>> start
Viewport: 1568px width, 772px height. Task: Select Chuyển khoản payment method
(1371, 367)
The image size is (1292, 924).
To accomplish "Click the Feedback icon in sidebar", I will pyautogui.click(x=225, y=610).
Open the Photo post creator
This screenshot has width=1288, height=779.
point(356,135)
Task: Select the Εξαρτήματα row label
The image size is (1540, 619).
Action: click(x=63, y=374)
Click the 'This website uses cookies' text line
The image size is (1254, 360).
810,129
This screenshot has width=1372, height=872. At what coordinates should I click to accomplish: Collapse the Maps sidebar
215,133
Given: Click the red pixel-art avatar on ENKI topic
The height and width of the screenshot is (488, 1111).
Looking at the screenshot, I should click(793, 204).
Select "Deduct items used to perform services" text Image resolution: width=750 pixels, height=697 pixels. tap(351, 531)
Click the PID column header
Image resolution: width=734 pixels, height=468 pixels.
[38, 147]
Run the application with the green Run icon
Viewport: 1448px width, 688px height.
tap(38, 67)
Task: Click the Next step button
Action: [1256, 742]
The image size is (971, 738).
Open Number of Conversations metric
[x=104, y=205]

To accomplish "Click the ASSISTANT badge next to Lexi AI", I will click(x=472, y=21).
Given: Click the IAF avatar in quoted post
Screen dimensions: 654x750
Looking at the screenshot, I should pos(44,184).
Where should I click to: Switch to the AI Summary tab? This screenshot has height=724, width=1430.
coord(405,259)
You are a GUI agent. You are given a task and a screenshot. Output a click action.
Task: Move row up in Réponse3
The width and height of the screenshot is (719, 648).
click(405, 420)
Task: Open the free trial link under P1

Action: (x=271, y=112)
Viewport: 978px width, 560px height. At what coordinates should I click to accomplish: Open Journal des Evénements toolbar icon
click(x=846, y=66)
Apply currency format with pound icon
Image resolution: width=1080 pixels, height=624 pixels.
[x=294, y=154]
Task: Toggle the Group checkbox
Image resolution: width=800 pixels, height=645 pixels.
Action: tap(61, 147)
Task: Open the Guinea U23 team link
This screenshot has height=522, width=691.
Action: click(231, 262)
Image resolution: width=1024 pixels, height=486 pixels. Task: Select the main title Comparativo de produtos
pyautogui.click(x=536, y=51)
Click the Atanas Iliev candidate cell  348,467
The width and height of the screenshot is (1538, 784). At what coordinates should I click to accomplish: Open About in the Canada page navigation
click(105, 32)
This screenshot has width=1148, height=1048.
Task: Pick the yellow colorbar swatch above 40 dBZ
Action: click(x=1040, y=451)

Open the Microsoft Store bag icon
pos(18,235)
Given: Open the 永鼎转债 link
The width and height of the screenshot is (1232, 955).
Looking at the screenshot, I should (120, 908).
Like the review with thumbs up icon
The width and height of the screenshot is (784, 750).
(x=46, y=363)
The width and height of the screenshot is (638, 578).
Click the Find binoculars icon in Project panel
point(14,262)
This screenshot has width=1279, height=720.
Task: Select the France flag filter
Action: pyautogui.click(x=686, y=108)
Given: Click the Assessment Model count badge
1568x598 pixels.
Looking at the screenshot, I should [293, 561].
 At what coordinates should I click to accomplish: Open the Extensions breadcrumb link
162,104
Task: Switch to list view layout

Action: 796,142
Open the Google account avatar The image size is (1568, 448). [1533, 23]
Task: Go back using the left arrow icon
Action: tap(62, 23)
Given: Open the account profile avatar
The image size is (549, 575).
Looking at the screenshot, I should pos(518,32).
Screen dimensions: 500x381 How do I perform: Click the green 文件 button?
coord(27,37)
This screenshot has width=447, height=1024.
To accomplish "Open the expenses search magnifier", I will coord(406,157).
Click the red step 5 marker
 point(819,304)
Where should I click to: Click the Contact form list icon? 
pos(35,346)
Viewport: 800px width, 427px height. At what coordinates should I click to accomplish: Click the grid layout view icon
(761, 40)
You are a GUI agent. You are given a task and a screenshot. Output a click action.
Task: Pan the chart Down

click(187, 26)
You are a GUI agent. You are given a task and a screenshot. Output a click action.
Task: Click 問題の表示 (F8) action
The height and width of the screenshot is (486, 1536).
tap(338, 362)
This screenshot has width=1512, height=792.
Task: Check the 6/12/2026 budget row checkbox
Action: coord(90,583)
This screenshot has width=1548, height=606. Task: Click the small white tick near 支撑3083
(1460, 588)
>> end
## Exercise directions
Scale the rows from the line with "Image resolution: width=1024" to the line with "Click the Atanas", both included, by repeating those lines with their requests unchanged. Multiply each click coordinate in the answers by 2.25 and round to whole numbers, with halves going up.

## Result of this exercise
Image resolution: width=1024 pixels, height=486 pixels. Task: Select the main title Comparativo de produtos
pyautogui.click(x=1206, y=115)
Click the Atanas Iliev candidate cell  783,1051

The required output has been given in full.